Visiting AI Sections Across Europe
by: Helen Jack (AIUSA Member Leader)
Ghent, Belgium is an inspiration. The Flemish city of 250,000 inhabitants has ten AI Belgium local groups and three student groups, which must be some sort of world record for AI groups per capita. While Ghent displayed the ideal of AI’s global presence, AI Turkey was equally surprising and inspiring, highlighting the courage of activists and reminding me how much work we still have to do to guarantee fundamental freedoms. In Turkey, AI can do no advocacy in schools or with youth because they risk their government accusing youth members of engaging in terrorist activities.

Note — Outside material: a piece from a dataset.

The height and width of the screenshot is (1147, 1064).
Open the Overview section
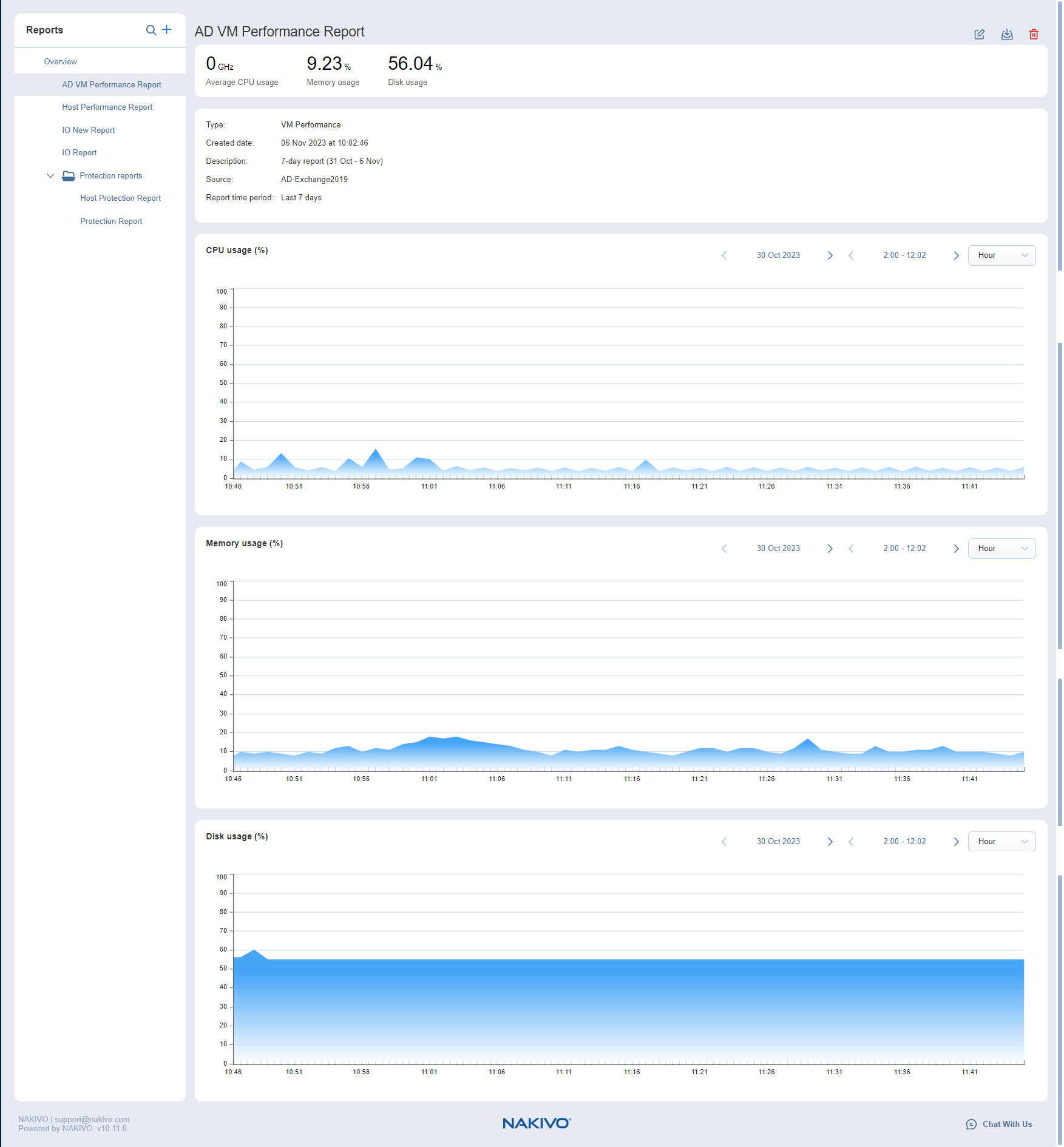pyautogui.click(x=60, y=62)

A long-time AIUSA student activist, I am currently studying at Oxford University. Instead of returning to the US for the holidays, I spent much of my vacation making the most of discount airlines to travel around continental Europe. In five countries, I drank coffee and wandered cities with or slept on the couches of AI members, many of whom I met when I volunteered at AI’s International Council Meeting in the Netherlands during summer 2011.
Wrapped up in my work for AIUSA, I often forget that AI has activists in over sixty countries. We will strengthen our movement if we can learn from each other’s perspectives on organizing and campaigning.
- Student and local groups in AI Italy regularly go into primary and secondary schools to lead courses on the meaning of human rights
- Rather than working in schools, AI Turkey focuses its human rights education on explaining human rights concepts to imams and government officials and empowering them to use them in their work.
- AI Germany recently developed a Youth Commission to advise the board and is pushing for greater youth participation in governance.
- During the summer, AI Italy holds week long human rights summer camp for AI youth activists at the Monte Sole Peace School.
- Hands up for the Arms Trade Treaty! Activists from AI Switzerland sent hand prints to the key countries in the ATT negotiations.
My European AI friends gave me a new outlook on the importance of AIUSA. Many of them regularly direct actions toward the US government and are frustrated by how little their countries’ governments can do on global human rights issues, such as the Arms Trade Treaty. As Americans, we have privileged access to one of the world’s most powerful governments, which gives us greater leverage to campaign for human rights.